Current methods of producing hydrogen from ethanol require large refineries and copious amounts of fossil fuels, the University of Minnesota researchers said.

The reactor is a relatively tiny 2-foot-high apparatus of tubes and wires that creates hydrogen from corn-based ethanol. A fuel cell, which acts like a battery, then generates power.

"This points to a way to make renewable hydrogen that may be economical and available," said Lanny Schmidt, a chemical engineer who led the study. The work was outlined in today's issue of the journal Science.

Hydrogen power itself is hardly a new idea. Hydrogen fuel cells already propel experimental vehicles and supply power for some buildings. NASA has used them on spacecraft for decades.

But hydrogen is expensive to make and uses fossil fuels. The researchers say their reactor will produce hydrogen exclusively from ethanol and do it cheaply enough so people can buy hydrogen fuel cells for personal use.

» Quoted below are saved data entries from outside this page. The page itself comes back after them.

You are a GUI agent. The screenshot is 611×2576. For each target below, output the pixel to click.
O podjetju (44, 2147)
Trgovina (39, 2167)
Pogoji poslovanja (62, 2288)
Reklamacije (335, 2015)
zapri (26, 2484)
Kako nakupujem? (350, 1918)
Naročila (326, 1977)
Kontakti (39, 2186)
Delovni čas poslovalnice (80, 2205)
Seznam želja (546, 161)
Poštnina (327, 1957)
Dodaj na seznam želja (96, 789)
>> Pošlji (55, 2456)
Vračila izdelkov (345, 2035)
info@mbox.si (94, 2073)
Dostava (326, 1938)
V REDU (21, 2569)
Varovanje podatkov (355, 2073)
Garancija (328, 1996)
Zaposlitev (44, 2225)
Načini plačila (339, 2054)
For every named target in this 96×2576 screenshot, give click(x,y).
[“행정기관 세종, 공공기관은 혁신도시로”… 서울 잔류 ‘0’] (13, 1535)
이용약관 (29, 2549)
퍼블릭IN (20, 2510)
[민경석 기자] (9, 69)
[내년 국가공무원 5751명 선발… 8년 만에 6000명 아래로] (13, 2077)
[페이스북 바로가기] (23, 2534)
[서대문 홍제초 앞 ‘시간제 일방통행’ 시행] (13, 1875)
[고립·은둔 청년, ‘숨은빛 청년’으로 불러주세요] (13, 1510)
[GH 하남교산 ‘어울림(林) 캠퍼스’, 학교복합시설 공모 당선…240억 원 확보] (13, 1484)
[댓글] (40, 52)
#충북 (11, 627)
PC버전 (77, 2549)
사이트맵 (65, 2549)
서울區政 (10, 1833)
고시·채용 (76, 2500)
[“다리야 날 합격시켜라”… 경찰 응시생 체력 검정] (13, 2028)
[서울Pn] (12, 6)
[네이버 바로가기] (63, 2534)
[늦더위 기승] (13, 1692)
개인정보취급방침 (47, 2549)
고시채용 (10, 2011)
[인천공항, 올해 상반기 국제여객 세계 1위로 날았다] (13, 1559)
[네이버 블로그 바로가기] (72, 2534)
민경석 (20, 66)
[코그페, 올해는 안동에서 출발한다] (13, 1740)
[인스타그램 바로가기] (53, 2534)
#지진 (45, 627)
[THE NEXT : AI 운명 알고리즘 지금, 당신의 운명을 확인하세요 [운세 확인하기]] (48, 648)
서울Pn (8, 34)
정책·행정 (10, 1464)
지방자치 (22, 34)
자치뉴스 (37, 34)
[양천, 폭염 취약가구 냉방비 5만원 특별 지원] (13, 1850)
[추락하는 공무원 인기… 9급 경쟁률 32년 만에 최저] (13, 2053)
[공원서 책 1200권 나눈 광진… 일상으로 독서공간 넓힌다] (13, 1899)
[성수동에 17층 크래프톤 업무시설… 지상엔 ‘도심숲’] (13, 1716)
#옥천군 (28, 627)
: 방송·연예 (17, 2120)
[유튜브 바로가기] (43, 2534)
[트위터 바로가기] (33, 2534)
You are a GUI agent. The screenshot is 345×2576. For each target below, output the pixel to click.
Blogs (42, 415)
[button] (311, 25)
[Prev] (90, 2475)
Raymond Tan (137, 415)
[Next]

They also believe their technology could be used to convert ethanol to hydrogen at fuel stations when cars that run solely on hydrogen enter the mass market.

Hydrogen does not emit any pollution or greenhouse gases. But unlike oil or coal, hydrogen must be produced - there are no natural stores of it.

The new technology holds potential for Midwest farmers who produce corn-based ethanol.